Clinical laboratories access databases that use one or a combination of historical data (before the use of the genomic reference assembly) and data based on the reference assembly in designating base coordinates. Attention to the origin of the coordinate system used and mapping to the appropriate reference assembly is required when querying databases. The National Center for Biotechnology Information and others have generated tools for remapping different versions of the reference assembly to permit comparisons of findings derived using a different accession.version of the reference assembly (http://www.ncbi.nlm.nih.gov/genome/tools/remap, last accessed December 5, 2016).
Alignment against the full genome during exome and genome sequencing has been recommended as a means to reduce forced alignments that can result in miscalls because of the presence of homologous sequences.10 Other practices, such as the use of decoy sequences, can minimize misalignment of reads to homologous off-target sequences.
Many laboratories align reads from analysis of multigene panels against laboratory-selected sequences that correspond to genes included in the panel. This practice requires mapping of sequence findings back to the human genome reference sequence to establish the corresponding genomic coordinates. Laboratory-selected sequences may be taken from databases available through the National Center for Biotechnology Information or European Informatics Institute [eg, RefSeq (http://www.ncbi.nlm.nih.gov/refseq, last accessed December 5, 2016) and LRG (http://www.lrg-sequence.org, last accessed December 5, 2016)] in which cross mapping against the human reference assembly using standardized methods is performed and results posted with the database entry. This provides an unambiguous description and assignment of genomic coordinates for all entries. The workgroup recommends that laboratory-selected reference sequences not available from publically accessible databases (eg, RefSeq, LRG) should be submitted to one or more of these databases for publication to allow for comparable cross mapping against the human genome reference assembly. The workgroup discourages cross mapping outside these methods because differences in software and settings among laboratories raise the risk for incorrect assignment of genomic coordinates.

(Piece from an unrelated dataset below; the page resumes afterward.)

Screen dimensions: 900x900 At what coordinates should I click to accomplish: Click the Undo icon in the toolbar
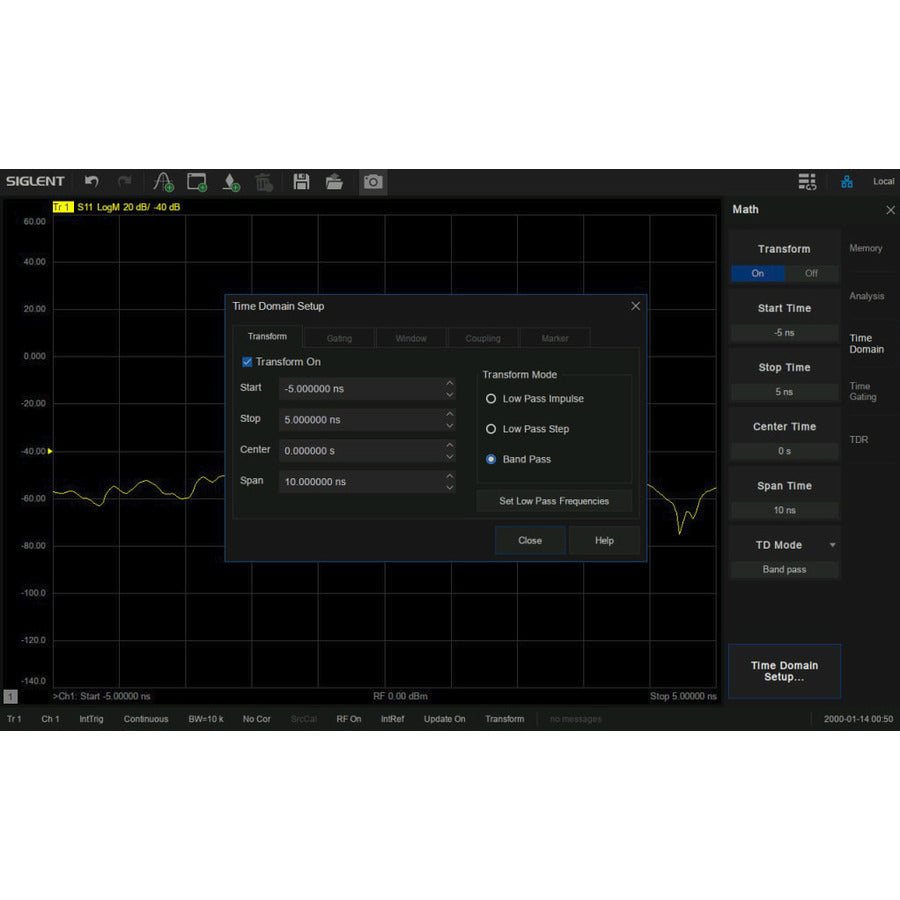click(x=91, y=182)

The description and assignment of position for insertions and deletions within a repeated sequence requires consideration of the file specification and this is influenced by whether genomic DNA or a transcript is being described. The VCF and other variant file specifications designate the starting position of an insertion or deletion variant using the genomic coordinate associated with the left most (5′) base associated with the insertion or deletion (left justification). Genomic coordinates are always assigned relative to the + strand of the genome irrespective of transcript direction. Position assignment within transcripts typically use the HGVS conventions. HGVS assigns coordinates with respect to the 5′ to 3′ direction of the transcript. This is irrespective of its genomic directionality (the + or − strand of the genome). HGVS specifies the transcript position assignment for an insertion or duplication be the most 3′ (right) base possible.20, 21, 22 The differences associated with position assignments between genomic DNA and transcripts using the conventions described require an understanding of how variant file formats and HGVS assignments are made. This requires laboratory professionals to be aware of when and how these conventions are applied and take these issues into account when making sequence comparisons and mapping between transcript and the genomic sequences.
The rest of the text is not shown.